Data supplied

※ ※ ※

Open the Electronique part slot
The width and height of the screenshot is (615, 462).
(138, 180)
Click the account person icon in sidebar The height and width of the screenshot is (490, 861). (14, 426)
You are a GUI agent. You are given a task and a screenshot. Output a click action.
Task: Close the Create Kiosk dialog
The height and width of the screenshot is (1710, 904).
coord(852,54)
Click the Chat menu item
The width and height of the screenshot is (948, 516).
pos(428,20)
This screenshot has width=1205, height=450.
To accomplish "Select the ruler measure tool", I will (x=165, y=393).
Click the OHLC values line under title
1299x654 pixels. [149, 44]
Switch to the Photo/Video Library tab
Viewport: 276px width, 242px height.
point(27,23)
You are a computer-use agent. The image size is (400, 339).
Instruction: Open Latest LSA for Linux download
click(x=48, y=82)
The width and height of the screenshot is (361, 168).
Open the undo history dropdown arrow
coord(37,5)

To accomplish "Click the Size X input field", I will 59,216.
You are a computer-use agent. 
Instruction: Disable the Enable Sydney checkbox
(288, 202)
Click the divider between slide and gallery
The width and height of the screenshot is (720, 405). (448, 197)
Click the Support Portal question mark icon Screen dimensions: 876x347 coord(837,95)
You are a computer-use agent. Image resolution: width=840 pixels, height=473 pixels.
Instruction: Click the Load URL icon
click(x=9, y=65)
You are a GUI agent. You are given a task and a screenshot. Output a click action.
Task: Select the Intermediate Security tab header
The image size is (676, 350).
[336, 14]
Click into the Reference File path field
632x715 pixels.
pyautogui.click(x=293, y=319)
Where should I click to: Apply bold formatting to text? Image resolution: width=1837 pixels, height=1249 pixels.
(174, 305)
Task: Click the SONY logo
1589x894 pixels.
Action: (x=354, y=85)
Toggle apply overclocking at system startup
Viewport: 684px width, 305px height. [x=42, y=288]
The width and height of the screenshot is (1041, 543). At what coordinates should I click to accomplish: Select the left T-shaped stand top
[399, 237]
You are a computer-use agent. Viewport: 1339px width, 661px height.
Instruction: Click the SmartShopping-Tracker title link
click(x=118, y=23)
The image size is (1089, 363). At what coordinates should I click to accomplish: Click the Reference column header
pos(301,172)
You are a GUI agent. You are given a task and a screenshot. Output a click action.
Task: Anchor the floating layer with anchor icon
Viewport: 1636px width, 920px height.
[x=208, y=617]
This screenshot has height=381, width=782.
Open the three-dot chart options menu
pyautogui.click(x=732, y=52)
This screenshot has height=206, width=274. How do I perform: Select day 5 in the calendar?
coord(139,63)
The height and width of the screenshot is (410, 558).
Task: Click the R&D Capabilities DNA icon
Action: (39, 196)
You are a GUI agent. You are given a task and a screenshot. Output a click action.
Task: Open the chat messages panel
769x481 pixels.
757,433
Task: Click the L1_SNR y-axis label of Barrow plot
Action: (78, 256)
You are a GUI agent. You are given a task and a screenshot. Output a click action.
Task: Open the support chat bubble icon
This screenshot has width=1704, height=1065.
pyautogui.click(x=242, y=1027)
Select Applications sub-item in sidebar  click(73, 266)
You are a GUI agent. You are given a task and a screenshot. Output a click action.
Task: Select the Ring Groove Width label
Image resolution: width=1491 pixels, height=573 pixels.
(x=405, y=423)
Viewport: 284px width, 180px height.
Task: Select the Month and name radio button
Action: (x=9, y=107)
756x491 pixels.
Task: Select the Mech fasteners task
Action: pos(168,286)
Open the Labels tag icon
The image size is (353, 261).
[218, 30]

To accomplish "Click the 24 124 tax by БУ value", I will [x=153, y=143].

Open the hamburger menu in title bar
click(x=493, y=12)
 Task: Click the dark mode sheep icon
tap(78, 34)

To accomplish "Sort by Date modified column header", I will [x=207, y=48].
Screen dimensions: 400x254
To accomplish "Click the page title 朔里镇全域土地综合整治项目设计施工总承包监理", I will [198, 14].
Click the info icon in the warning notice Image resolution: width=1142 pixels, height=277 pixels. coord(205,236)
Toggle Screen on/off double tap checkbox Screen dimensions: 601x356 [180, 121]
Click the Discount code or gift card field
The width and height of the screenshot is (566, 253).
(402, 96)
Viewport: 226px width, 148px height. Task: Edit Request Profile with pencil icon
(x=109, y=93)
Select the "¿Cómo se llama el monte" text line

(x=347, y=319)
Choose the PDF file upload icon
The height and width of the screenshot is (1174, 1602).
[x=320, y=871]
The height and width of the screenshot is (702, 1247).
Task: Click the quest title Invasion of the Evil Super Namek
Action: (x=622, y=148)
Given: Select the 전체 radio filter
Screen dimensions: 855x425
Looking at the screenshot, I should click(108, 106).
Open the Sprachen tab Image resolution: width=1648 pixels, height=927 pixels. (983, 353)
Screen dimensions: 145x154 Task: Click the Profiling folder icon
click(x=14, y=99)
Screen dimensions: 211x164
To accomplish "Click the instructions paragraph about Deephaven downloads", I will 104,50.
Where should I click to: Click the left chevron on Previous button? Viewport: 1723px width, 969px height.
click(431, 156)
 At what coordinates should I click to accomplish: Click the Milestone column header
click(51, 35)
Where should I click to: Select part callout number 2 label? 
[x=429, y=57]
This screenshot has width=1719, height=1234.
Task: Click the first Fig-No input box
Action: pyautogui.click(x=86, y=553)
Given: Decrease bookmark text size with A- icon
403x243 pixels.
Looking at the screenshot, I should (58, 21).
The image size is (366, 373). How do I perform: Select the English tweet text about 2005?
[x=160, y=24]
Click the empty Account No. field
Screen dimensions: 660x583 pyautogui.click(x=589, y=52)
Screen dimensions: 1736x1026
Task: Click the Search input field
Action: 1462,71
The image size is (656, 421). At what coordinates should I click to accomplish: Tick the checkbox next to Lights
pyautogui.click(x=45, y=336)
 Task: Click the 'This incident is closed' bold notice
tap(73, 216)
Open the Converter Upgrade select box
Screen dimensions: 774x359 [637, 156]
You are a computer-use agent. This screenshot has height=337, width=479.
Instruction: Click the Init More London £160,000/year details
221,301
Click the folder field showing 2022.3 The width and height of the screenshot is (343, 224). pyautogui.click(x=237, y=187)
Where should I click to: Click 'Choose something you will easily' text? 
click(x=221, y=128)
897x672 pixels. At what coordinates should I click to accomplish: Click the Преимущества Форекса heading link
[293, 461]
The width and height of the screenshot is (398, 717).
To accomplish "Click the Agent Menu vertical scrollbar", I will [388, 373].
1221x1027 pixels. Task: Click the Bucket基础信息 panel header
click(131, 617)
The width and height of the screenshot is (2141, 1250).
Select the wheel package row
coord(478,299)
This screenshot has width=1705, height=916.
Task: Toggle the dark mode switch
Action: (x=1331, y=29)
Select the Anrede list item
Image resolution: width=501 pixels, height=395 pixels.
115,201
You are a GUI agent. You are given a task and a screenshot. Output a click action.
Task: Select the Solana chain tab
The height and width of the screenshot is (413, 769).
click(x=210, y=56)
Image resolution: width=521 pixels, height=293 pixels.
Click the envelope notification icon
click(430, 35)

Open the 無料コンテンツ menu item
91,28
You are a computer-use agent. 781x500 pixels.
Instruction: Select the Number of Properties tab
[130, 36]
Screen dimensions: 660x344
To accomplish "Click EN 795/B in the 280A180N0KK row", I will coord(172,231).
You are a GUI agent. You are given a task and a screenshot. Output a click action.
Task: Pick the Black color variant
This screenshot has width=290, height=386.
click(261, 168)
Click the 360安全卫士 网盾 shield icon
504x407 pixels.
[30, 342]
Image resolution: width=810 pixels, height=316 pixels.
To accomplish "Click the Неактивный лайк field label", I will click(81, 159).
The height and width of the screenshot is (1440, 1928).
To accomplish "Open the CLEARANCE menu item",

※ ※ ※

Do this
Copy out every item above word for word, keeping each line unchanged and in its original order.

Exercise response
Open the Electronique part slot
The width and height of the screenshot is (615, 462).
(138, 180)
Click the account person icon in sidebar The height and width of the screenshot is (490, 861). (14, 426)
You are a GUI agent. You are given a task and a screenshot. Output a click action.
Task: Close the Create Kiosk dialog
The height and width of the screenshot is (1710, 904).
coord(852,54)
Click the Chat menu item
The width and height of the screenshot is (948, 516).
pos(428,20)
This screenshot has width=1205, height=450.
To accomplish "Select the ruler measure tool", I will (x=165, y=393).
Click the OHLC values line under title
1299x654 pixels. [149, 44]
Switch to the Photo/Video Library tab
Viewport: 276px width, 242px height.
point(27,23)
You are a computer-use agent. The image size is (400, 339).
Instruction: Open Latest LSA for Linux download
click(x=48, y=82)
The width and height of the screenshot is (361, 168).
Open the undo history dropdown arrow
coord(37,5)

To accomplish "Click the Size X input field", I will 59,216.
You are a computer-use agent. 
Instruction: Disable the Enable Sydney checkbox
(288, 202)
Click the divider between slide and gallery
The width and height of the screenshot is (720, 405). (448, 197)
Click the Support Portal question mark icon Screen dimensions: 876x347 coord(837,95)
You are a computer-use agent. Image resolution: width=840 pixels, height=473 pixels.
Instruction: Click the Load URL icon
click(x=9, y=65)
You are a GUI agent. You are given a task and a screenshot. Output a click action.
Task: Select the Intermediate Security tab header
The image size is (676, 350).
[336, 14]
Click into the Reference File path field
632x715 pixels.
pyautogui.click(x=293, y=319)
Where should I click to: Apply bold formatting to text? Image resolution: width=1837 pixels, height=1249 pixels.
(174, 305)
Task: Click the SONY logo
1589x894 pixels.
Action: (x=354, y=85)
Toggle apply overclocking at system startup
Viewport: 684px width, 305px height. [x=42, y=288]
The width and height of the screenshot is (1041, 543). At what coordinates should I click to accomplish: Select the left T-shaped stand top
[399, 237]
You are a computer-use agent. Viewport: 1339px width, 661px height.
Instruction: Click the SmartShopping-Tracker title link
click(x=118, y=23)
The image size is (1089, 363). At what coordinates should I click to accomplish: Click the Reference column header
pos(301,172)
You are a GUI agent. You are given a task and a screenshot. Output a click action.
Task: Anchor the floating layer with anchor icon
Viewport: 1636px width, 920px height.
[x=208, y=617]
This screenshot has height=381, width=782.
Open the three-dot chart options menu
pyautogui.click(x=732, y=52)
This screenshot has height=206, width=274. How do I perform: Select day 5 in the calendar?
coord(139,63)
The height and width of the screenshot is (410, 558).
Task: Click the R&D Capabilities DNA icon
Action: (39, 196)
You are a GUI agent. You are given a task and a screenshot. Output a click action.
Task: Open the chat messages panel
769x481 pixels.
757,433
Task: Click the L1_SNR y-axis label of Barrow plot
Action: (78, 256)
You are a GUI agent. You are given a task and a screenshot. Output a click action.
Task: Open the support chat bubble icon
This screenshot has width=1704, height=1065.
pyautogui.click(x=242, y=1027)
Select Applications sub-item in sidebar  click(73, 266)
You are a GUI agent. You are given a task and a screenshot. Output a click action.
Task: Select the Ring Groove Width label
Image resolution: width=1491 pixels, height=573 pixels.
(x=405, y=423)
Viewport: 284px width, 180px height.
Task: Select the Month and name radio button
Action: (x=9, y=107)
756x491 pixels.
Task: Select the Mech fasteners task
Action: pos(168,286)
Open the Labels tag icon
The image size is (353, 261).
[218, 30]

To accomplish "Click the 24 124 tax by БУ value", I will [x=153, y=143].

Open the hamburger menu in title bar
click(x=493, y=12)
 Task: Click the dark mode sheep icon
tap(78, 34)

To accomplish "Sort by Date modified column header", I will [x=207, y=48].
Screen dimensions: 400x254
To accomplish "Click the page title 朔里镇全域土地综合整治项目设计施工总承包监理", I will [198, 14].
Click the info icon in the warning notice Image resolution: width=1142 pixels, height=277 pixels. coord(205,236)
Toggle Screen on/off double tap checkbox Screen dimensions: 601x356 [180, 121]
Click the Discount code or gift card field
The width and height of the screenshot is (566, 253).
(402, 96)
Viewport: 226px width, 148px height. Task: Edit Request Profile with pencil icon
(x=109, y=93)
Select the "¿Cómo se llama el monte" text line

(x=347, y=319)
Choose the PDF file upload icon
The height and width of the screenshot is (1174, 1602).
[x=320, y=871]
The height and width of the screenshot is (702, 1247).
Task: Click the quest title Invasion of the Evil Super Namek
Action: (x=622, y=148)
Given: Select the 전체 radio filter
Screen dimensions: 855x425
Looking at the screenshot, I should click(108, 106).
Open the Sprachen tab Image resolution: width=1648 pixels, height=927 pixels. (983, 353)
Screen dimensions: 145x154 Task: Click the Profiling folder icon
click(x=14, y=99)
Screen dimensions: 211x164
To accomplish "Click the instructions paragraph about Deephaven downloads", I will 104,50.
Where should I click to: Click the left chevron on Previous button? Viewport: 1723px width, 969px height.
click(431, 156)
 At what coordinates should I click to accomplish: Click the Milestone column header
click(51, 35)
Where should I click to: Select part callout number 2 label? 
[x=429, y=57]
This screenshot has width=1719, height=1234.
Task: Click the first Fig-No input box
Action: pyautogui.click(x=86, y=553)
Given: Decrease bookmark text size with A- icon
403x243 pixels.
Looking at the screenshot, I should (58, 21).
The image size is (366, 373). How do I perform: Select the English tweet text about 2005?
[x=160, y=24]
Click the empty Account No. field
Screen dimensions: 660x583 pyautogui.click(x=589, y=52)
Screen dimensions: 1736x1026
Task: Click the Search input field
Action: 1462,71
The image size is (656, 421). At what coordinates should I click to accomplish: Tick the checkbox next to Lights
pyautogui.click(x=45, y=336)
 Task: Click the 'This incident is closed' bold notice
tap(73, 216)
Open the Converter Upgrade select box
Screen dimensions: 774x359 [637, 156]
You are a computer-use agent. This screenshot has height=337, width=479.
Instruction: Click the Init More London £160,000/year details
221,301
Click the folder field showing 2022.3 The width and height of the screenshot is (343, 224). pyautogui.click(x=237, y=187)
Where should I click to: Click 'Choose something you will easily' text? 
click(x=221, y=128)
897x672 pixels. At what coordinates should I click to accomplish: Click the Преимущества Форекса heading link
[293, 461]
The width and height of the screenshot is (398, 717).
To accomplish "Click the Agent Menu vertical scrollbar", I will [388, 373].
1221x1027 pixels. Task: Click the Bucket基础信息 panel header
click(131, 617)
The width and height of the screenshot is (2141, 1250).
Select the wheel package row
coord(478,299)
This screenshot has width=1705, height=916.
Task: Toggle the dark mode switch
Action: (x=1331, y=29)
Select the Anrede list item
Image resolution: width=501 pixels, height=395 pixels.
115,201
You are a GUI agent. You are given a task and a screenshot. Output a click action.
Task: Select the Solana chain tab
The height and width of the screenshot is (413, 769).
click(x=210, y=56)
Image resolution: width=521 pixels, height=293 pixels.
Click the envelope notification icon
click(430, 35)

Open the 無料コンテンツ menu item
91,28
You are a computer-use agent. 781x500 pixels.
Instruction: Select the Number of Properties tab
[130, 36]
Screen dimensions: 660x344
To accomplish "Click EN 795/B in the 280A180N0KK row", I will coord(172,231).
You are a GUI agent. You are given a task and a screenshot. Output a click action.
Task: Pick the Black color variant
This screenshot has width=290, height=386.
click(261, 168)
Click the 360安全卫士 网盾 shield icon
504x407 pixels.
[30, 342]
Image resolution: width=810 pixels, height=316 pixels.
To accomplish "Click the Неактивный лайк field label", I will click(81, 159).
The height and width of the screenshot is (1440, 1928).
To accomplish "Open the CLEARANCE menu item",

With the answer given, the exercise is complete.